Vers une mobilisation collective pour l’avenir des jeunes Libanais
La crise scolaire au Liban appelle à une réflexion plus large sur la protection de l’enfance en temps de conflit. Les conventions internationales soulignent le droit à l’éducation même dans les situations les plus difficiles. Pourtant, la réalité sur le terrain montre les limites de ces principes lorsque les infrastructures sont détruites ou réquisitionnées.
Des solutions innovantes, comme les cours par téléphone ou les plateformes accessibles hors ligne, pourraient inspirer d’autres pays confrontés à des défis similaires. Le Liban, avec son histoire riche et sa jeunesse dynamique, mérite un soutien soutenu pour rebâtir son système éducatif.
En attendant, des milliers d’élèves continuent chaque jour leurs efforts, souvent dans des conditions précaires. Leur persévérance force l’admiration et rappelle que l’humain, même dans l’adversité, cherche toujours la lumière du savoir.
Cette situation complexe révèle à la fois les fragilités d’un pays et la force incroyable de sa population. L’éducation n’est pas seulement une affaire d’écoles ou de programmes ; elle est le fil qui relie le présent à un avenir possible. Tant que des jeunes comme Ahmad, Aya et tant d’autres refuseront de renoncer, l’espoir persistera.
La guerre bouleverse tout, mais elle ne parvient pas à éteindre complètement la soif d’apprendre. Au Liban, cette flamme vacillante mérite d’être protégée et alimentée par tous les moyens possibles. L’enjeu dépasse largement les frontières : il s’agit de l’avenir d’une jeunesse qui portera demain les espoirs de reconstruction et de paix.
En explorant ces réalités, on mesure l’ampleur des défis, mais aussi la capacité de résilience qui anime ces familles. Chaque cours suivi sur une tablette, chaque appel téléphonique à un enseignant, chaque livre récupéré au péril de sa vie, constitue une victoire contre l’obscurité. Ces petites victoires cumulées pourraient bien dessiner les contours d’un avenir meilleur.

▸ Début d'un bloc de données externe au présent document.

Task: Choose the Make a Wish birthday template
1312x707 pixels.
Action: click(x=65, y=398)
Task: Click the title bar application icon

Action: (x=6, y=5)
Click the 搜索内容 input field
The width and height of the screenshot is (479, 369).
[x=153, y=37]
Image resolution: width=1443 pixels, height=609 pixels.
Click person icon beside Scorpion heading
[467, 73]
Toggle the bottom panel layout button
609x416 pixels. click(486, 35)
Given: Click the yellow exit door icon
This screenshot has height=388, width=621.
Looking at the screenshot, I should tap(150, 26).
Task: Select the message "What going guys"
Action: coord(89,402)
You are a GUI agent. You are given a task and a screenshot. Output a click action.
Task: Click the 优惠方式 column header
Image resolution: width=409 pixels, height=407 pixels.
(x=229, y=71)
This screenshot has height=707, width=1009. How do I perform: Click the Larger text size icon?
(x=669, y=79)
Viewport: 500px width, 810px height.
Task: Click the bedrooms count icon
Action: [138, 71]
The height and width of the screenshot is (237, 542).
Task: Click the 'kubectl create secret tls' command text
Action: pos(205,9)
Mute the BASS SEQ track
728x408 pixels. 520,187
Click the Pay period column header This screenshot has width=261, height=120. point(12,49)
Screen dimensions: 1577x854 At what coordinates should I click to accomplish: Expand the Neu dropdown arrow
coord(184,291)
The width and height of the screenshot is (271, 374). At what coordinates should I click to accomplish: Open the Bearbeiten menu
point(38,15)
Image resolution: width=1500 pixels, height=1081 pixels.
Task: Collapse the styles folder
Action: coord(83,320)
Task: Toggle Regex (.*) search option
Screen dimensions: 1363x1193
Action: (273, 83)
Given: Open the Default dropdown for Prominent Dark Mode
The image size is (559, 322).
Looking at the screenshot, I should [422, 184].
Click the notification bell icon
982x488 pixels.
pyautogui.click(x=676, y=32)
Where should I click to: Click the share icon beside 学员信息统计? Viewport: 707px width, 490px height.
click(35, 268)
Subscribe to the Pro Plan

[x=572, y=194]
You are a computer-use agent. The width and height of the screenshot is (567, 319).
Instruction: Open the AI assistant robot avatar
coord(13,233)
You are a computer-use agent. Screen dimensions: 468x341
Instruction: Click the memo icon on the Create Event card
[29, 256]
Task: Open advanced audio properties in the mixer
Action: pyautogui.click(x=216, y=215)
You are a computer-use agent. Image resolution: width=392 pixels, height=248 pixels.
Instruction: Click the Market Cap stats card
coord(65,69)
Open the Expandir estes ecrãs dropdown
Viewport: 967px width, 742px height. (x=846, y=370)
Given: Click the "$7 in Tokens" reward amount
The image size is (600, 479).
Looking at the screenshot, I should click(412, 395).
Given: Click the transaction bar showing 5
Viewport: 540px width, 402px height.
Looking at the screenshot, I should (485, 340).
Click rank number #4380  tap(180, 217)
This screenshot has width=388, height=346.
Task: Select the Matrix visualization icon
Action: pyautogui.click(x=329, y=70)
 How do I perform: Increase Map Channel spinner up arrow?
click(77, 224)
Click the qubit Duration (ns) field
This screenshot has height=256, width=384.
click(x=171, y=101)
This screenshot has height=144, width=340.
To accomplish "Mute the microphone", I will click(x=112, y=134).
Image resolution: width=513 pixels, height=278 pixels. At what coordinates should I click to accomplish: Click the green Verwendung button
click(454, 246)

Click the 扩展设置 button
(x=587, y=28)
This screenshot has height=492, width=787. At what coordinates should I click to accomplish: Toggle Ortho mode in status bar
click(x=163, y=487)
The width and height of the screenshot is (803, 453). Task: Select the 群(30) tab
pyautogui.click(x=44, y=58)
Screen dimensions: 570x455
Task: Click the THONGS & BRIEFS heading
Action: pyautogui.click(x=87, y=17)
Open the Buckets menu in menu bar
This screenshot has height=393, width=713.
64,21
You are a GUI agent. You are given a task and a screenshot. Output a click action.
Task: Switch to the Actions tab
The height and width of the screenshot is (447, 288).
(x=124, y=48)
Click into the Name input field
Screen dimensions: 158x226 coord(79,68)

La communauté éducative, les organisations humanitaires et les autorités locales redoublent d’efforts pour minimiser les dommages. Pourtant, la solution durable passera par un retour à la stabilité, permettant aux écoles de redevenir des lieux d’épanouissement plutôt que des refuges temporaires.
En conclusion, cette crise met en lumière la vulnérabilité extrême de l’éducation face aux conflits armés. Elle appelle à une prise de conscience collective et à des actions concrètes pour protéger le droit fondamental des enfants à apprendre, quel que soit le contexte. Au Liban aujourd’hui, des centaines de milliers de jeunes attendent que leur voix soit entendue et que leur avenir soit préservé.
Le chemin sera long, mais la détermination manifestée par ces élèves et leurs familles offre une lueur d’optimisme. Espérons que les initiatives en cours se multiplient et que la paix revienne rapidement, pour que les salles de classe redeviennent ce qu’elles doivent être : des espaces de savoir, de partage et de rêves.